[A block of data]

--------

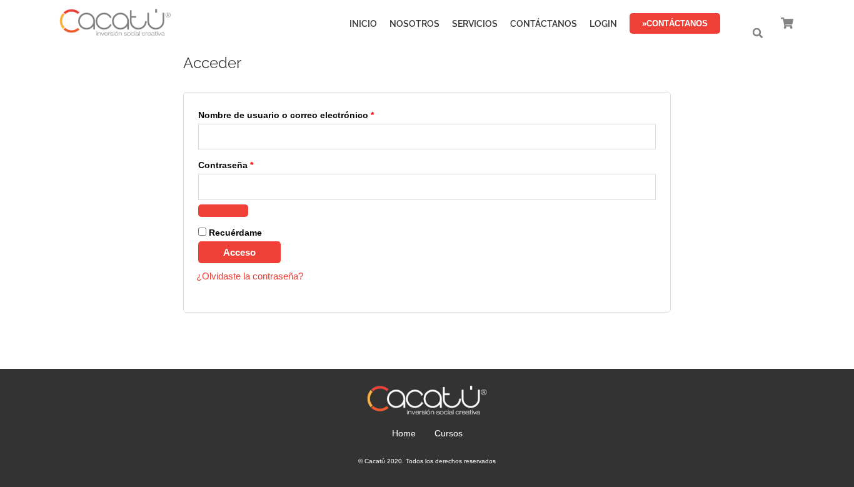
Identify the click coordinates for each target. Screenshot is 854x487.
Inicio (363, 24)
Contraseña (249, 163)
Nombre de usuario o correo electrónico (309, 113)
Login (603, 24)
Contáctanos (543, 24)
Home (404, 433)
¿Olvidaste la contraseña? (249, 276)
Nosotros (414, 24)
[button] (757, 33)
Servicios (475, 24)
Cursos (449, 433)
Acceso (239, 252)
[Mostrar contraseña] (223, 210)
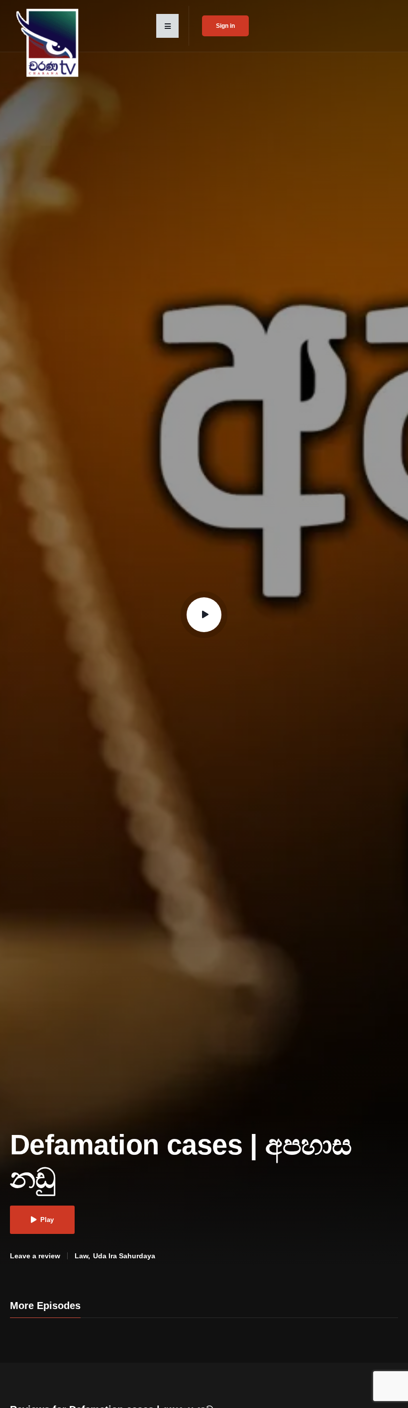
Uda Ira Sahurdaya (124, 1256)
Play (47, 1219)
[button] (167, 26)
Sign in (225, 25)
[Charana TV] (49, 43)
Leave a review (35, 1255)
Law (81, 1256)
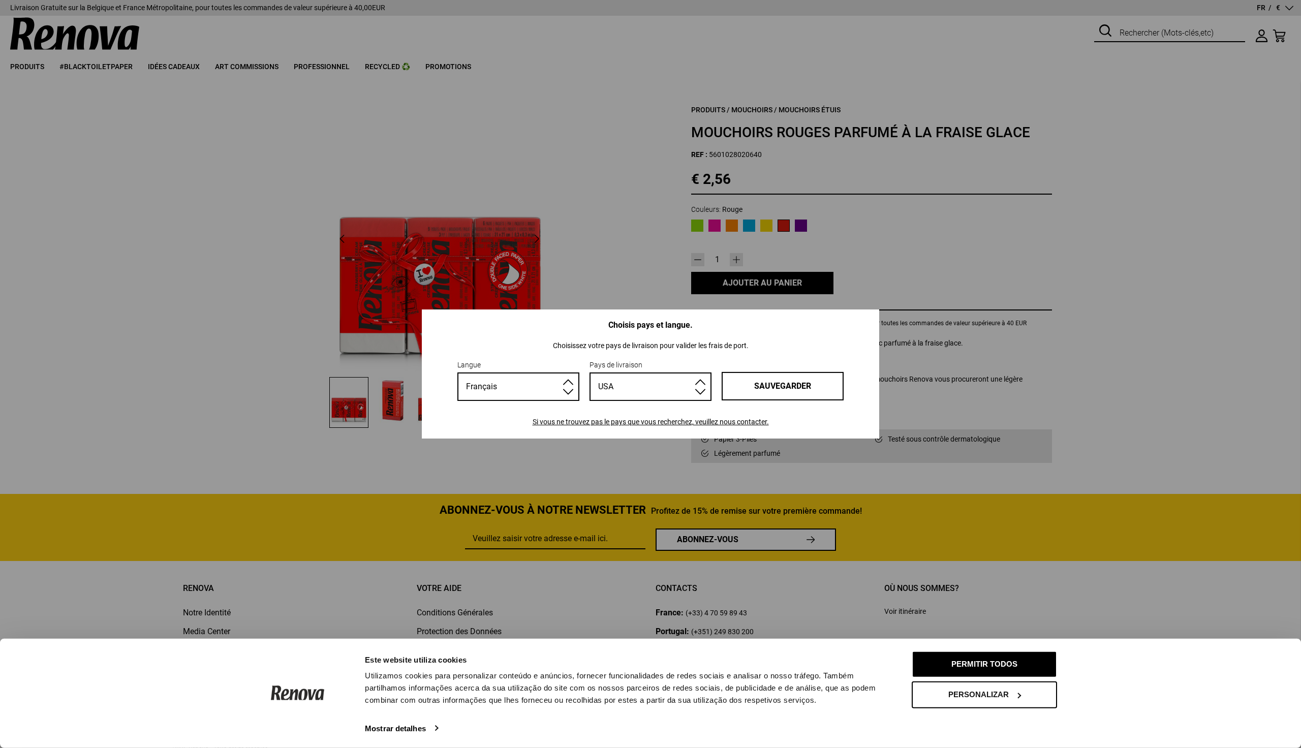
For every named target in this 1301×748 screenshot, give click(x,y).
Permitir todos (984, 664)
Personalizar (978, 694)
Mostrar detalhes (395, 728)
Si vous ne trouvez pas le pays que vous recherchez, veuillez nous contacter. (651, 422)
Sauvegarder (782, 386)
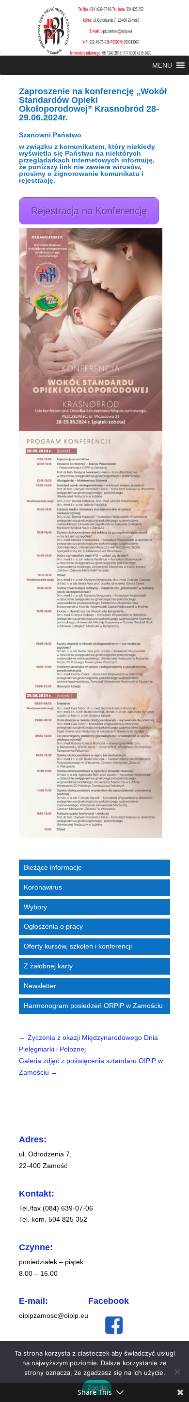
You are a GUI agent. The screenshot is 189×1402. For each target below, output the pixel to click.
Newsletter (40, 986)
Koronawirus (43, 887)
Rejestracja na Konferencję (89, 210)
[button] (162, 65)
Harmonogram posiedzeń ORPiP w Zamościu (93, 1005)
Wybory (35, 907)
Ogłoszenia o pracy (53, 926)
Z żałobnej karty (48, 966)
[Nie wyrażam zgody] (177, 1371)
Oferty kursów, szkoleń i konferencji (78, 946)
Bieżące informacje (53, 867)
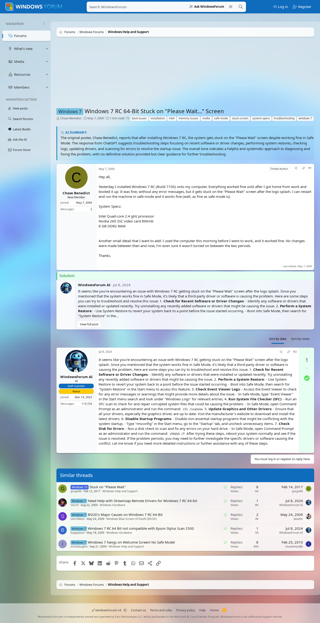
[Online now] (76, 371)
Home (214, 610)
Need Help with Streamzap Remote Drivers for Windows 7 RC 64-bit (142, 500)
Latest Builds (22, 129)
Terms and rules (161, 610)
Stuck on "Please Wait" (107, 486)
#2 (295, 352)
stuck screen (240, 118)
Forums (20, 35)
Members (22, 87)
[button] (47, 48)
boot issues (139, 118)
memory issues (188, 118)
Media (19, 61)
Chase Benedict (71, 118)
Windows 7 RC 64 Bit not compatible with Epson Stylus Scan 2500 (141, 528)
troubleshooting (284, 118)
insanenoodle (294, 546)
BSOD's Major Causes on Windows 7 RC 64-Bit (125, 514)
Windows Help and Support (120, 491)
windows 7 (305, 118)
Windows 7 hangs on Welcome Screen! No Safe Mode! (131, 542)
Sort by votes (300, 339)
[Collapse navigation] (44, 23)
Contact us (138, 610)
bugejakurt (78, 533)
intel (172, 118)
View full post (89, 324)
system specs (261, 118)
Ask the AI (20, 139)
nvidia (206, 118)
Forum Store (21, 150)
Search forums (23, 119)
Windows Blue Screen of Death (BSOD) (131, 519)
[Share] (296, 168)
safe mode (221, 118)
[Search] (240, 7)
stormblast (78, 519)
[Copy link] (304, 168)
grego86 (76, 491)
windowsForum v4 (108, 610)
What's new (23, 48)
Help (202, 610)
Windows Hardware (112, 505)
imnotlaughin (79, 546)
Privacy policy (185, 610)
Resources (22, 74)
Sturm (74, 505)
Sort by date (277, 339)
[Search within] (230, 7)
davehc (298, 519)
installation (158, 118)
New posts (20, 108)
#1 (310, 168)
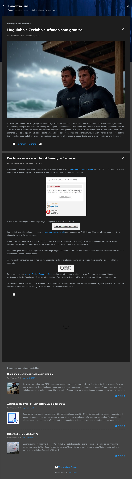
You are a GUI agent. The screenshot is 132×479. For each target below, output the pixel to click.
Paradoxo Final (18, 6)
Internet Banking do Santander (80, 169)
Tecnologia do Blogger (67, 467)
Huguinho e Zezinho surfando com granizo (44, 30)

--------

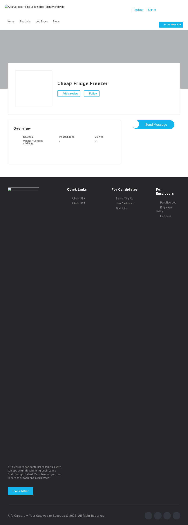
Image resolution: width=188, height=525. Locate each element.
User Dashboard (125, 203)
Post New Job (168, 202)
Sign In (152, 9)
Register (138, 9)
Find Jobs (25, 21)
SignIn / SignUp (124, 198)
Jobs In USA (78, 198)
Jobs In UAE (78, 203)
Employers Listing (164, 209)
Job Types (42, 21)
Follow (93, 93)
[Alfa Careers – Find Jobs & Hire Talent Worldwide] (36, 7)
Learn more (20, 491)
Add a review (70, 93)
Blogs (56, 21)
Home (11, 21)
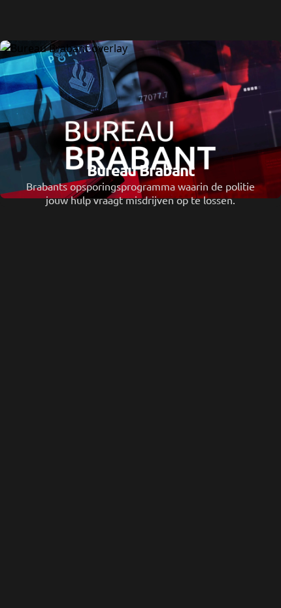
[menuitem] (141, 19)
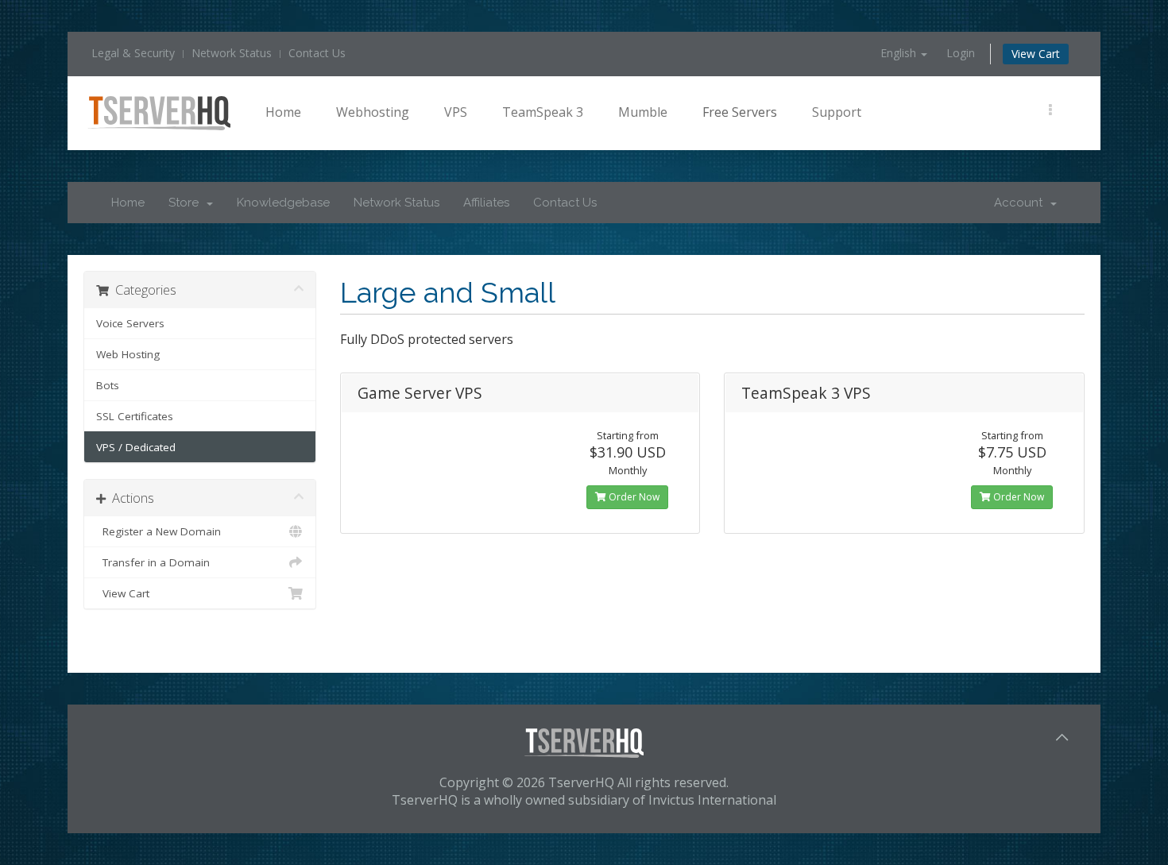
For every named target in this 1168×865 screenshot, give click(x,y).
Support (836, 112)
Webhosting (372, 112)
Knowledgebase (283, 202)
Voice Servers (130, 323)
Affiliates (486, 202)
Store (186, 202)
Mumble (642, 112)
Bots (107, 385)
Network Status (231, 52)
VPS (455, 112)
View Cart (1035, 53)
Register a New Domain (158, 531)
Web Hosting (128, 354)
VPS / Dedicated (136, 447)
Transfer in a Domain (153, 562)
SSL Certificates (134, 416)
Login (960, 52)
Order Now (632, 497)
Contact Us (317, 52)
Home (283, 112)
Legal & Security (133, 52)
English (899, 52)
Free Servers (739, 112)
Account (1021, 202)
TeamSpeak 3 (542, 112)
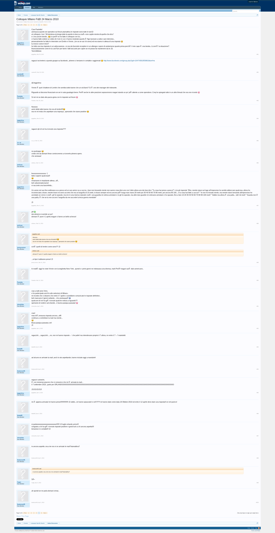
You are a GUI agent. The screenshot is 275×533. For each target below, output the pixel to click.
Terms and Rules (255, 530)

--------

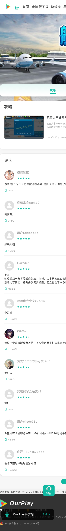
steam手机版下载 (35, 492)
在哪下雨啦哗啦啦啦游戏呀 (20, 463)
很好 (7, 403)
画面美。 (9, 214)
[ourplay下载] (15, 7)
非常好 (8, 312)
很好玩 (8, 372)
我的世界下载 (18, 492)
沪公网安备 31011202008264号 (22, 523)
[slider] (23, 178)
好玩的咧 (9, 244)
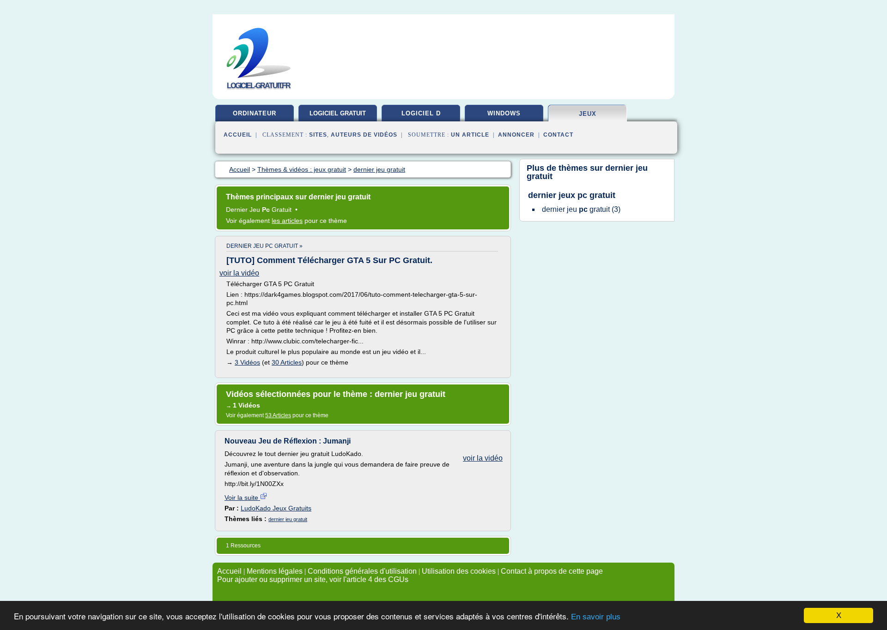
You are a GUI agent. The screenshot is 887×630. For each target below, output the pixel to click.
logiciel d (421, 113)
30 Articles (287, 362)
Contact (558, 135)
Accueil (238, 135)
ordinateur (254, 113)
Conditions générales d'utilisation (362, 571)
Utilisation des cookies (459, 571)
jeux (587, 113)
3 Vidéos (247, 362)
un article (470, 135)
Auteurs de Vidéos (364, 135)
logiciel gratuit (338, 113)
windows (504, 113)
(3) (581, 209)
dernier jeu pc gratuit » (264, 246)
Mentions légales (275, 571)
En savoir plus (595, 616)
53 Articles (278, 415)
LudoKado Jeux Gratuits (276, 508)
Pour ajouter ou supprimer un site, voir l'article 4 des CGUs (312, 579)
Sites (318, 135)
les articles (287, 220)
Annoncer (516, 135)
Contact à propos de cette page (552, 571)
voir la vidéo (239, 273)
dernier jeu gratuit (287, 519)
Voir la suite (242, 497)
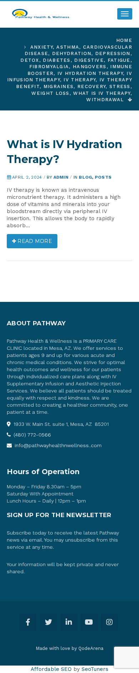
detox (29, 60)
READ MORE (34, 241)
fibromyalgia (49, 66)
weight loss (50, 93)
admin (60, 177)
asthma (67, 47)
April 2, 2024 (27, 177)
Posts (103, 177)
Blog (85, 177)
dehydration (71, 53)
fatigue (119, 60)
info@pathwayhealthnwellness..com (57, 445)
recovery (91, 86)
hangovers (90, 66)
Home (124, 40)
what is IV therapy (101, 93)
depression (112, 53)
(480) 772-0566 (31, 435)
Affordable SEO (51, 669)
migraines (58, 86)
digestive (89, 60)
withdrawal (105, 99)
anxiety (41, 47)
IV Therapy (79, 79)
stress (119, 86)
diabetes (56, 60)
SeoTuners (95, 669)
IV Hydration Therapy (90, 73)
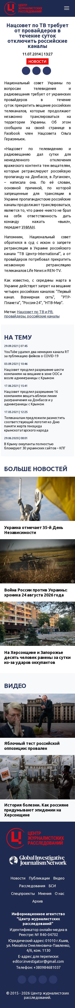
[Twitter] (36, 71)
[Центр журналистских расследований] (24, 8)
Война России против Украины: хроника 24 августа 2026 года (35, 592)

--------

### GIVEN PROBLEM
Please write out word for word the data lines from the one containing "windowsForum v4 (108, 610)" through the one containing "Paradoxo Final (18, 6)", including both of them. Leave the pictures out.

### TASK SOLUTION
windowsForum v4 (108, 610)
What's new (23, 48)
Help (202, 610)
Windows Hardware (112, 505)
imnotlaughin (79, 546)
Privacy policy (185, 610)
Resources (22, 74)
Sturm (74, 505)
Sort by date (277, 339)
[Search within] (230, 7)
davehc (298, 519)
installation (158, 118)
New posts (20, 108)
#1 (310, 168)
You are a GUI agent. The screenshot is 132×479. For each target below, output the pixel to click.
Paradoxo Final (18, 6)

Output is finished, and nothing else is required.